Looking in the fridge, I had some Polish rye that was getting stale. Took out a couple of slices, whisked two eggs and dipped the slices in the egg. I sliced a Michigan strawberry apple and lightly dusted those slices with ground cinnamon (spices are one of my exemptions) and made on-the-fly some French toast with sauteed apples. Instead of syrup, I topped this glorious mess with some honey from May's Honey Farm in Harvard.

There's much ado about the "exemptions" that participants are allowed. One of my issues with having exemptions to the challenge is that it can make cheating on the challenge very easy. It can be very simple to put "orange juice" on the list, if one desired.

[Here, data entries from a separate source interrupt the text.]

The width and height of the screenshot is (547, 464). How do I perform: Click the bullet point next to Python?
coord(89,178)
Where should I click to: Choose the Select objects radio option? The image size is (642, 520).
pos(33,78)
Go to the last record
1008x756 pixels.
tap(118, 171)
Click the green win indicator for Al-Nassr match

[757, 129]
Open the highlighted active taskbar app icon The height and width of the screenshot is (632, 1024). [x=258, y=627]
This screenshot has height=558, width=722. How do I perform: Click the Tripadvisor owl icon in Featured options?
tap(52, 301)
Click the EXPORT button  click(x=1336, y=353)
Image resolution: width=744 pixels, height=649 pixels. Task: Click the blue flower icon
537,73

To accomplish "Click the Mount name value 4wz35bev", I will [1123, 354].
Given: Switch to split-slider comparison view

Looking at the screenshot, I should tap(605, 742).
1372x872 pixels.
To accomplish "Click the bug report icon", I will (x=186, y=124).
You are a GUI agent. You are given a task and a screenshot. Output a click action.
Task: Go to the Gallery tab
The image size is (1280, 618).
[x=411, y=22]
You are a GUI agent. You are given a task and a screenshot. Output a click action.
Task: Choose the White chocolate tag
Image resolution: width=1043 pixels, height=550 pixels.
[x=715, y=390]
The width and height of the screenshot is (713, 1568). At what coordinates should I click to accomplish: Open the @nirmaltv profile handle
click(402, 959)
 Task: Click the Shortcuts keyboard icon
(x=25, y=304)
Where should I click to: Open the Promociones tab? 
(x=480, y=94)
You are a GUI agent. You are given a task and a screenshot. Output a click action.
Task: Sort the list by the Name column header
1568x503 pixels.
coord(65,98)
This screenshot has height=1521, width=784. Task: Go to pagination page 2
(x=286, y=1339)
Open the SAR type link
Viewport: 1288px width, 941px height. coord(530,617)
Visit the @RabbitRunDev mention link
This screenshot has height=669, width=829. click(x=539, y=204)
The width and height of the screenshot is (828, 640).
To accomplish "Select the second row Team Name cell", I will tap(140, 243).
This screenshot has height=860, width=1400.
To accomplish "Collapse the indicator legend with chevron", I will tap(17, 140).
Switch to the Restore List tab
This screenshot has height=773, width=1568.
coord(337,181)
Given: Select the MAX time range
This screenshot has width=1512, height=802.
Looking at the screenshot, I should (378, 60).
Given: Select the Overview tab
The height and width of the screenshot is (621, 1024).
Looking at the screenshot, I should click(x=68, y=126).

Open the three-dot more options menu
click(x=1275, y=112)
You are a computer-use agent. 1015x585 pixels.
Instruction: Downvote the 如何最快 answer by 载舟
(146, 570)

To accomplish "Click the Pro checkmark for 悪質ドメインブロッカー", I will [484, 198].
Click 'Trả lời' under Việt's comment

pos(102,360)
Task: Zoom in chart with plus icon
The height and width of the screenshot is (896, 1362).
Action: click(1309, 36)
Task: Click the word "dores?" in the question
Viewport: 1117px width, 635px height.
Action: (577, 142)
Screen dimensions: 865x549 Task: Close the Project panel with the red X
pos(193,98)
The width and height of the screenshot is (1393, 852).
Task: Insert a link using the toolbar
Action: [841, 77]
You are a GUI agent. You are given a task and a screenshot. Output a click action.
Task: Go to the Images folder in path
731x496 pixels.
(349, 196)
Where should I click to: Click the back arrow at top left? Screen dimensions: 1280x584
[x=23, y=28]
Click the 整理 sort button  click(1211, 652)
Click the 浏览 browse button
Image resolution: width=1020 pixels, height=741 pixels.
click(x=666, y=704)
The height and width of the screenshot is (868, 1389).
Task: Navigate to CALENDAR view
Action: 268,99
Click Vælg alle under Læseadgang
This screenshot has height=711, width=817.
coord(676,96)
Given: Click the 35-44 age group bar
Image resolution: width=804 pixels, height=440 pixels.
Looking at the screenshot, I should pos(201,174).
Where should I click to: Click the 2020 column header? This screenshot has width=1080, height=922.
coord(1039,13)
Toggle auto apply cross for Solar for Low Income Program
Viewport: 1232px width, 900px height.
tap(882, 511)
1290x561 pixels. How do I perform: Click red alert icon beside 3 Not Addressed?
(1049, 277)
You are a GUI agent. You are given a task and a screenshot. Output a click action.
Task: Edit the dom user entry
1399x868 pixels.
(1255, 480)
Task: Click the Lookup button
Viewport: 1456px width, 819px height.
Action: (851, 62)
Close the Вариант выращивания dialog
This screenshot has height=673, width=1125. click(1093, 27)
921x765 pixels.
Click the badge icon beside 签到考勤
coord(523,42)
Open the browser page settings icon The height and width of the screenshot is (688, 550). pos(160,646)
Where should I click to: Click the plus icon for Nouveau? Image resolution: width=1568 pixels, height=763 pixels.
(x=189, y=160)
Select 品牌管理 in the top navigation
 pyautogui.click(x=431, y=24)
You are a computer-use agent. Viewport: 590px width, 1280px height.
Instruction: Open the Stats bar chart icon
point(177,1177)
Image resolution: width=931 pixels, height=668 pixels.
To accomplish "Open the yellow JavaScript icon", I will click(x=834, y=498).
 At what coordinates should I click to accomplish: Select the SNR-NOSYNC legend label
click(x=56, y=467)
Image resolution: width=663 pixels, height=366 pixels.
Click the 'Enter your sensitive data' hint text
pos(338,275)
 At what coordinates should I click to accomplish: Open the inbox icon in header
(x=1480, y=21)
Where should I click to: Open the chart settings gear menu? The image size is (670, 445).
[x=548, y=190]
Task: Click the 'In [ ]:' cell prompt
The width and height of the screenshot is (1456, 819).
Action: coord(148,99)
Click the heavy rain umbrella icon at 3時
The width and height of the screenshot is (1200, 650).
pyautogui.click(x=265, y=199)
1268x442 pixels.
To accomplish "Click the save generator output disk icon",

Such was the case when I reviewed mine.

In addition to spices, I listed coffee, oils, sports drink and "booze." 'Course, I justified all of them. Morning coffee is a necessity; my bike ride to and from work in Evanston is a thirty mile round trip; I refuse to prepare unseasoned meals. Of the five, the last one sticks out like a sore thumb and the easiest way for me to backslide. It's a glaring loophole, like how the monks brewed beer so they could drink it as sustenance while fasting. My thought when listing it was "this is an eating challenge, not a stay in rehab."

Being conscious of what I eat has made me re-think even that. Knowing I was going to start the challenge, I tasted out this and next week's "Beer of the Week" selections before last Wednesday. Since then, my beer consumption has been limited to Capital Brewery's Island Wheat Ale, with wheat malt grown on Wisconsin's Washington Island. Bourbon — my mistress — has not even passed my lips.

I guess since North Shore Distillery is locally based, I could also drink their gins and vodkas. I'll wait until I hear from Sonja Kassebaum to give me the go-ahead. With the Hideout Block Party looming this weekend, I'm entering choppy waters.